Der Sommer mit dem Erdbeermaedchen

Titel: Der Sommer mit dem Erdbeermaedchen
Autoren: Sabine Ludwigs
Vom Netzwerk:
„Nur mal so, falls ich Ja sage.“
    „Nein. Morgen.“
    „Morgen schon?“
    „Ja. Eine Beziehung zu jemandem herzustellen, braucht seine Zeit. Papa und ich würden dich absetzen und weiter nach Bernau fahren. Wir haben die Ferienwohnung ja längst bezahlt. Und wir können den Urlaub nicht so kurzfristig verschieben. Andernfalls kommst du wie geplant mit uns.“
    Nick, die Antwort in die Länge ziehend: „Okay.“
    Ihm kam eine Idee, eine, die ihn erleichtert aufatmen ließ.
    „Mama?“
    „Hm?“
    „Was wäre, wenn der Junge gar nicht verschwunden ist? Wenn Jan einfach nur abgehauen ist, wie Lina es gemacht hat? Dann will er nicht gefunden werden. Und bestimmt wird Lina ihn nicht verraten.“
    „Nein.
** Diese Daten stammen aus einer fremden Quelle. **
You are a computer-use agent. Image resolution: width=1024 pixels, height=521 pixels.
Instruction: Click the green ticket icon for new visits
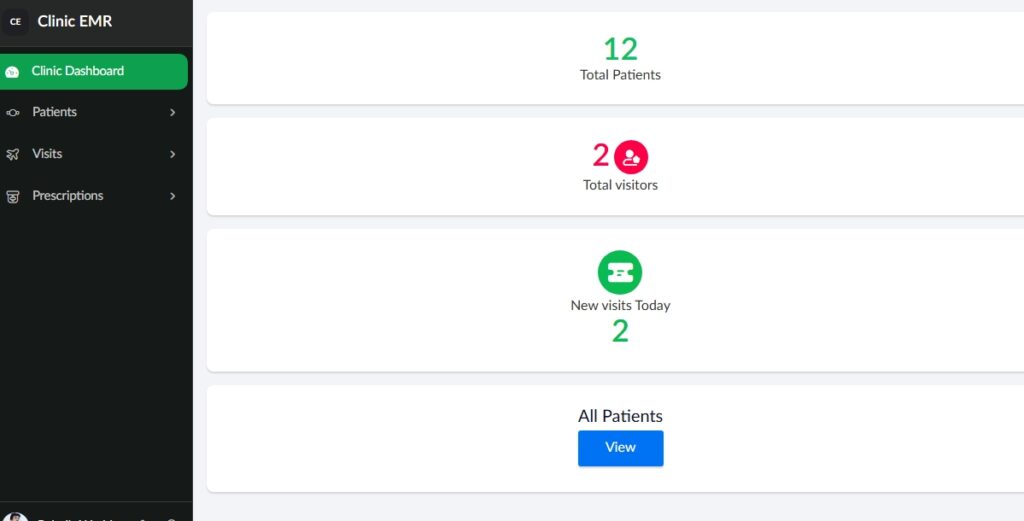point(620,272)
Er ist nicht abgehauen.“
    „Woher weißt du das?“
    Sie schloss den Kofferdeckel und ließ die Schlösser einrasten. „Die Polizei glaubt das nicht. Alles spricht dagegen. Sie sagen, die meisten Kids hauen zwar planlos von zu Haus ab. Aber sie gehen nicht zu weit weg von ihrer vertrauten Umgebung. Meistens übernachten sie heimlich bei Freunden. Oder sie packen ihre Klamotten, nehmen ihre Ersparnisse, trampen irgendwohin und kehren nach Hause zurück, wenn die Kleider dreckig sind oder das Geld aufgebraucht ist.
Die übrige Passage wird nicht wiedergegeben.